Not Worth The Investment

"I chose to stop being considerate in a place I wasn’t considered."

"It was slow and happened over time, and he wondered why I stopped doing a lot of the things I did at the beginning of the relationship. It’s a tale as old as time but people often forget it’s their own actions and refusing to reverse bad habits or even meet in the middle that makes a relationship fall apart."

"The more he refused to take accountability and was defensive or deflective instead of trying to be understanding, the more I pulled back.

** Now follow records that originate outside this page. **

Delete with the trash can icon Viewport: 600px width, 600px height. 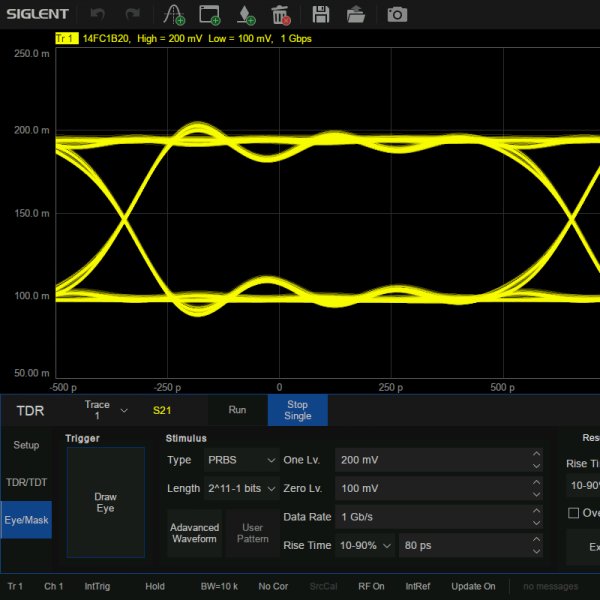click(281, 14)
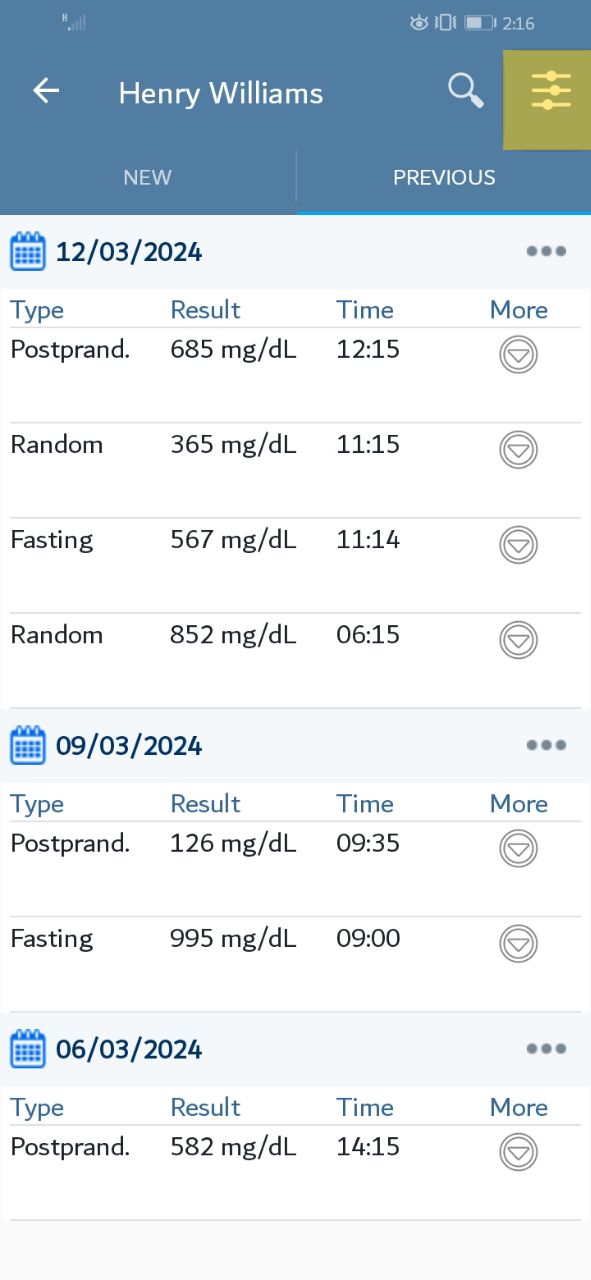Switch to the NEW tab

pyautogui.click(x=148, y=178)
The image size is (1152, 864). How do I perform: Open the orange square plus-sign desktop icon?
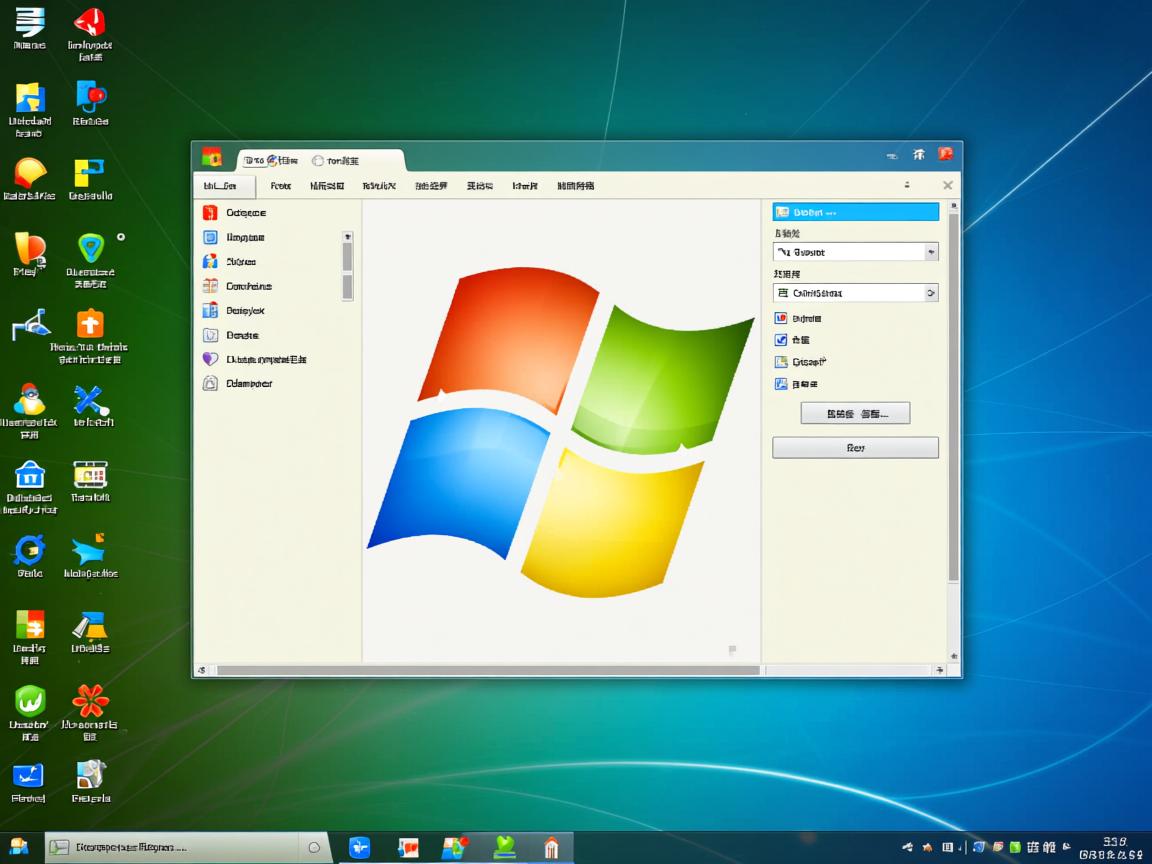[90, 324]
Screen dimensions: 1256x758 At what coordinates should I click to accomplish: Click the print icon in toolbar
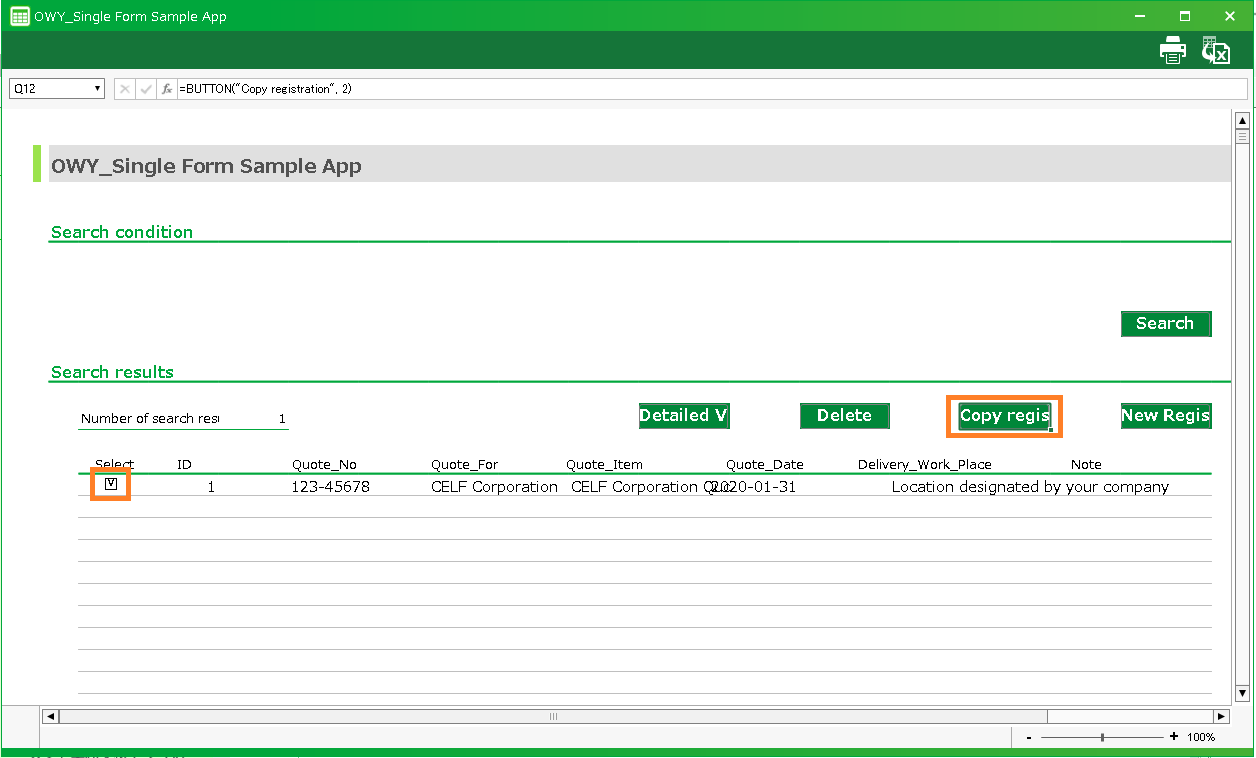[x=1172, y=50]
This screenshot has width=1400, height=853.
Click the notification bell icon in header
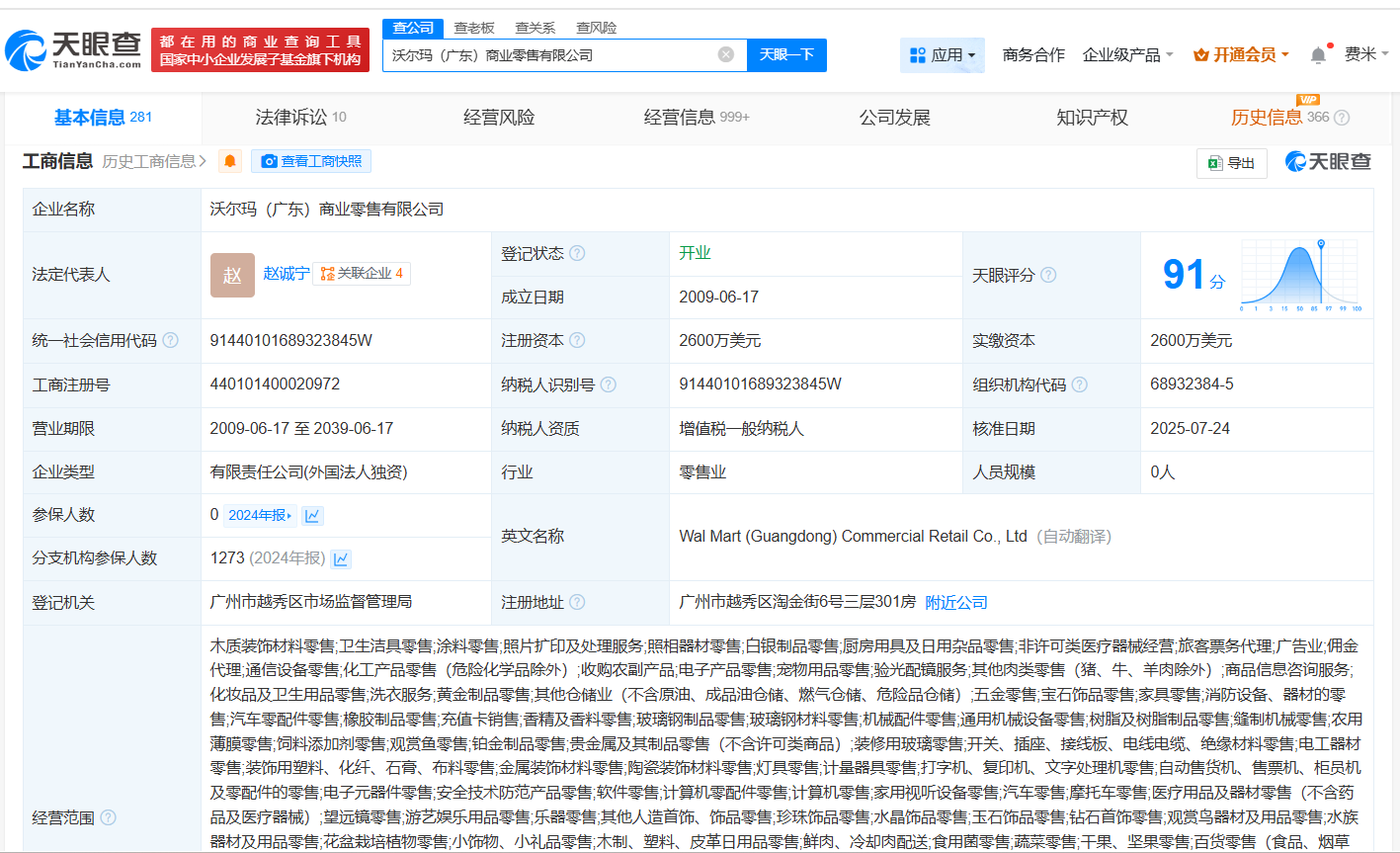[x=1318, y=55]

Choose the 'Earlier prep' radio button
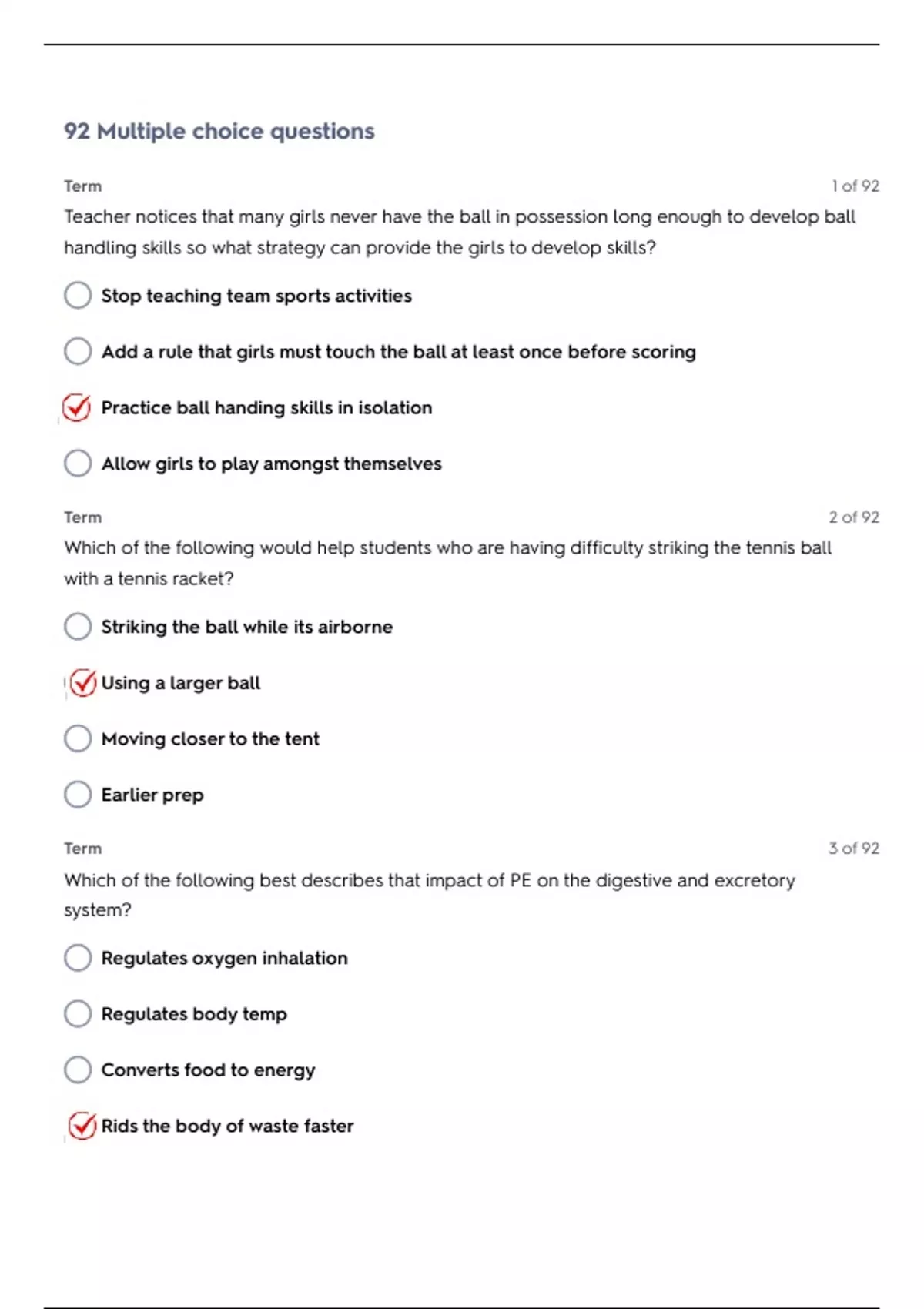click(78, 795)
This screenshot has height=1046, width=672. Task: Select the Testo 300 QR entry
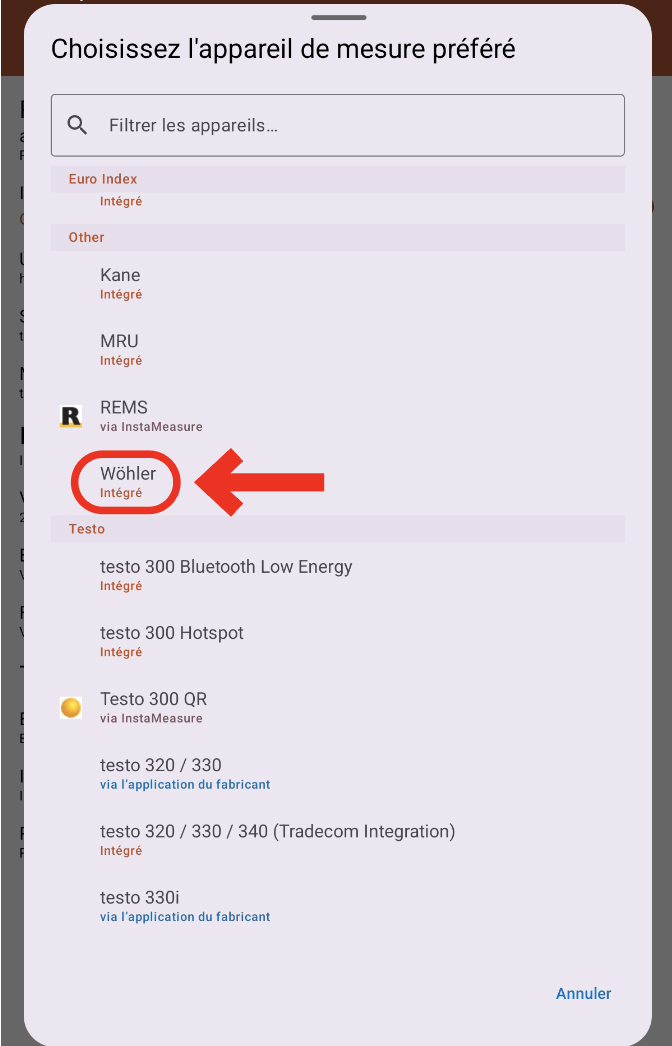click(x=338, y=707)
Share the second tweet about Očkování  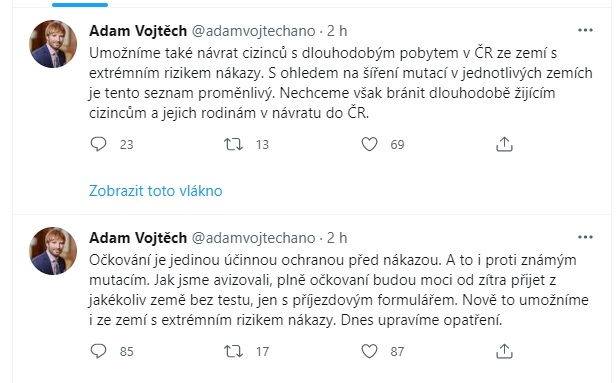[x=504, y=351]
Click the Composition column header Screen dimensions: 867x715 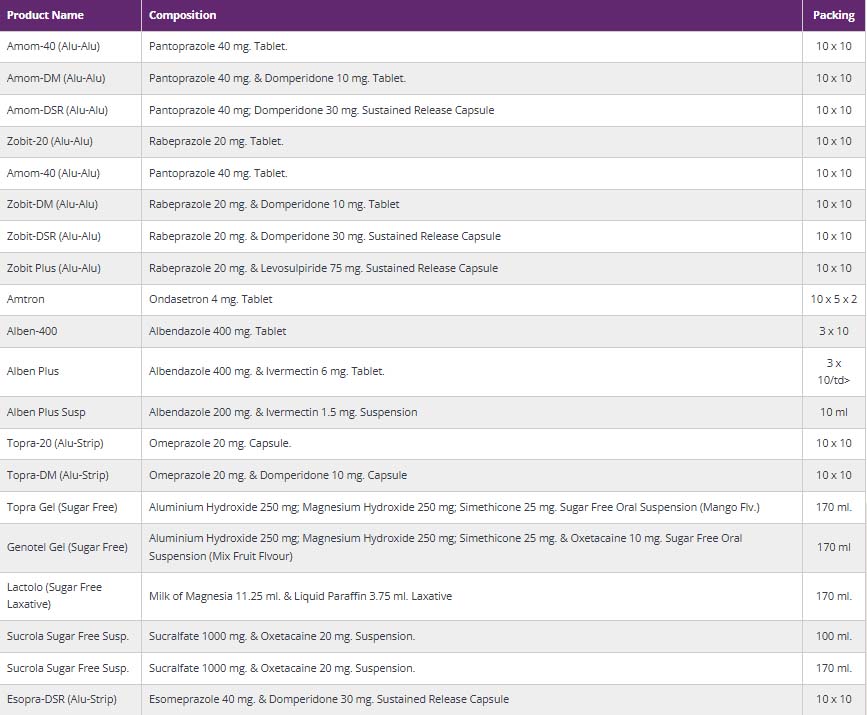tap(183, 15)
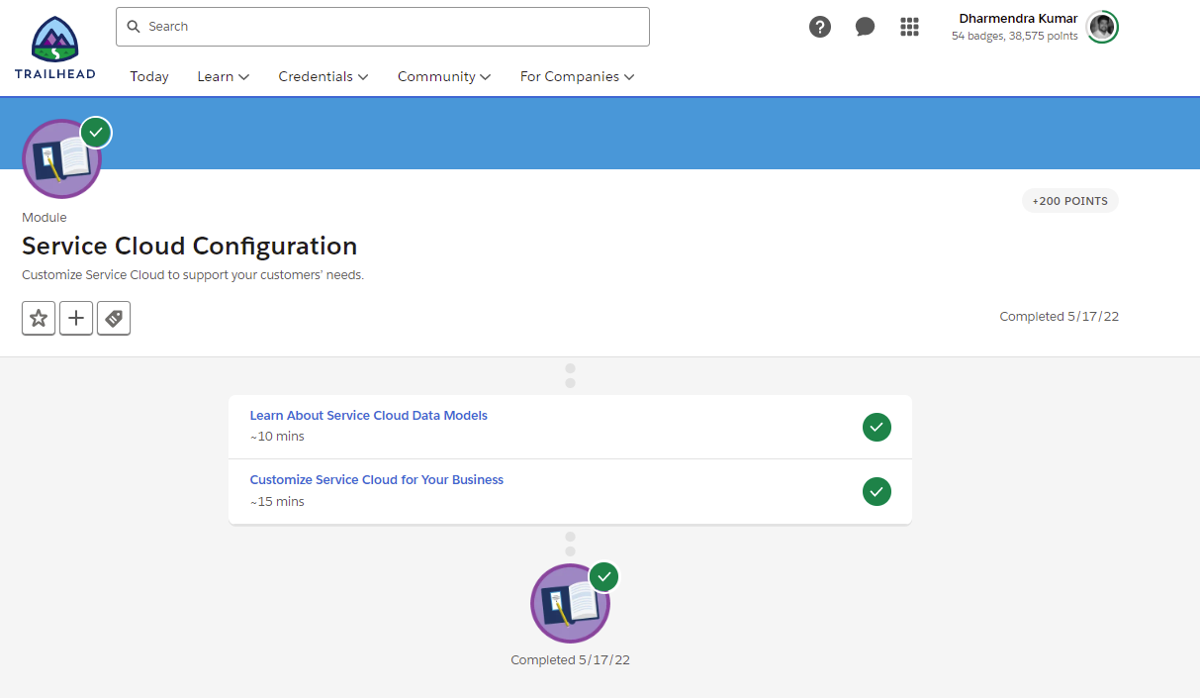The width and height of the screenshot is (1200, 698).
Task: Click the tag icon button
Action: (114, 318)
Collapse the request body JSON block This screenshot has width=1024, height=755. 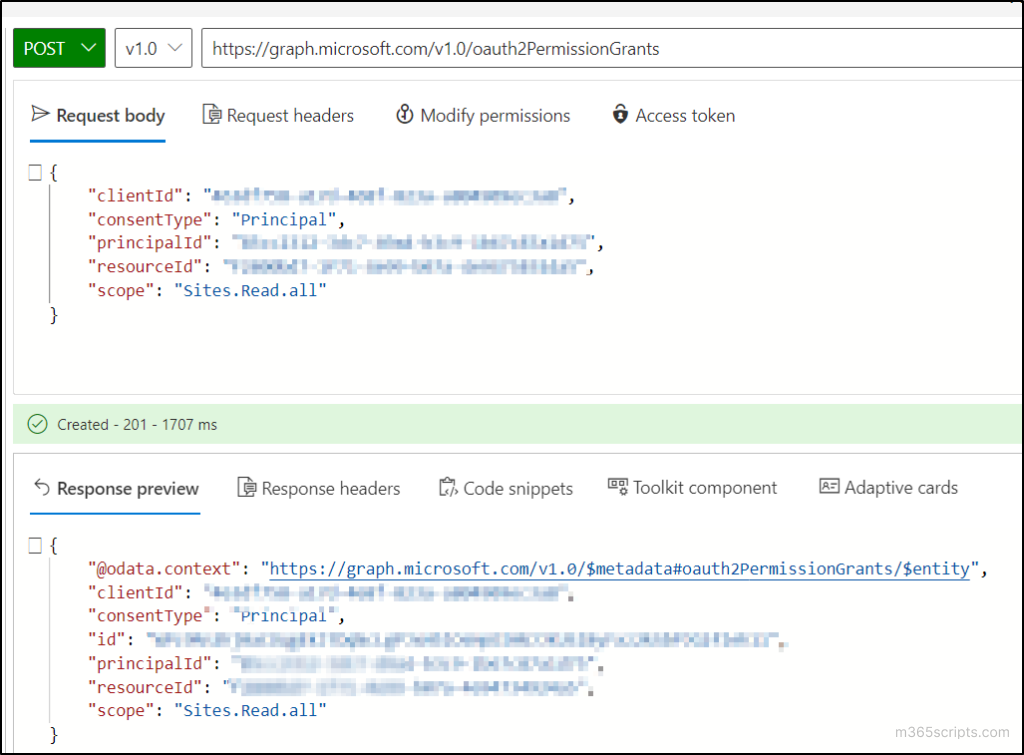point(35,172)
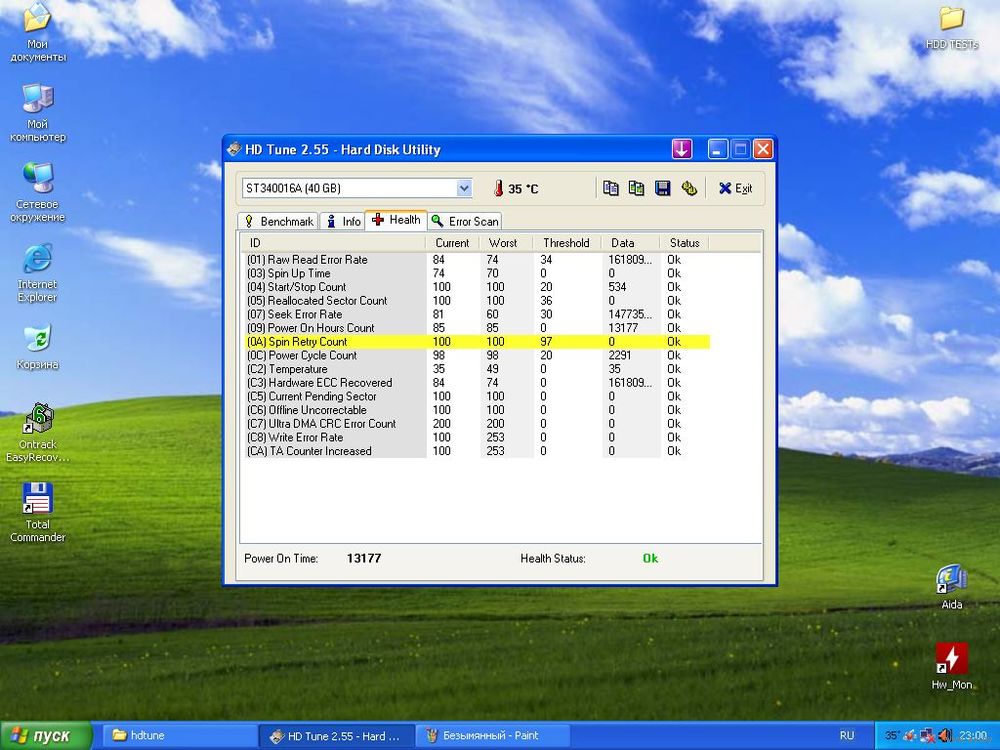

Eventually I was met with a wall with no place left to turn, so I left."

"It was hard for awhile but the freedom I felt a few months later was well worth it."

– Deleted_User404_

"He wasn’t consistent with anything he had a lot of good have baked ideas but no success in pulling them off, even when I supported every dream he had."

"He was a liar and a cheat . Of course I didn’t know I had to be a detective and once I became a detective, I realize I don’t need to really find anything even if I did just having to play detective said everything so I was out!!"

– Appropriate-Depth435

Sometimes, The Stars Just Don't Align

"The distance. We were one of those couples who thought we would make it, and then we didn't. It felt like the wrong choice for quite a while, but looking back, we chose what was best for both of us, and I have no regrets."

– volumus

"Me too. The break up didn’t hurt any less. I had my doubts as well over whether it was the right thing. Distance sucks."

"Overall it was the right choice though as I found out he had told guys at parties in my home town that my best friend was hotter … whilst I was there at said party 😆"

– Bubbly_North_2180

"I love the hell out of my ex-husband to this day. Leaving him felt like losing a limb. The problem was never love or lack thereof; it was the cold hard fact that I don’t get comfortable or complacent, and am always striving for what’s next."

"He really liked his comfort zone, which was working in the service industry on night shifts. We just….diverged. We had had so many plans together, but it was all talk on his part, and I just got disappointed."

– Hannhfknfalcon

Relationships are complicated.

People also have varying tolerance levels and breaking points determining when it's time to go.

Have you had to make the tough decision to leave someone you loved? If so, why?

When reflecting on the exes who've left you, can you respect their decision to leave now compared to then?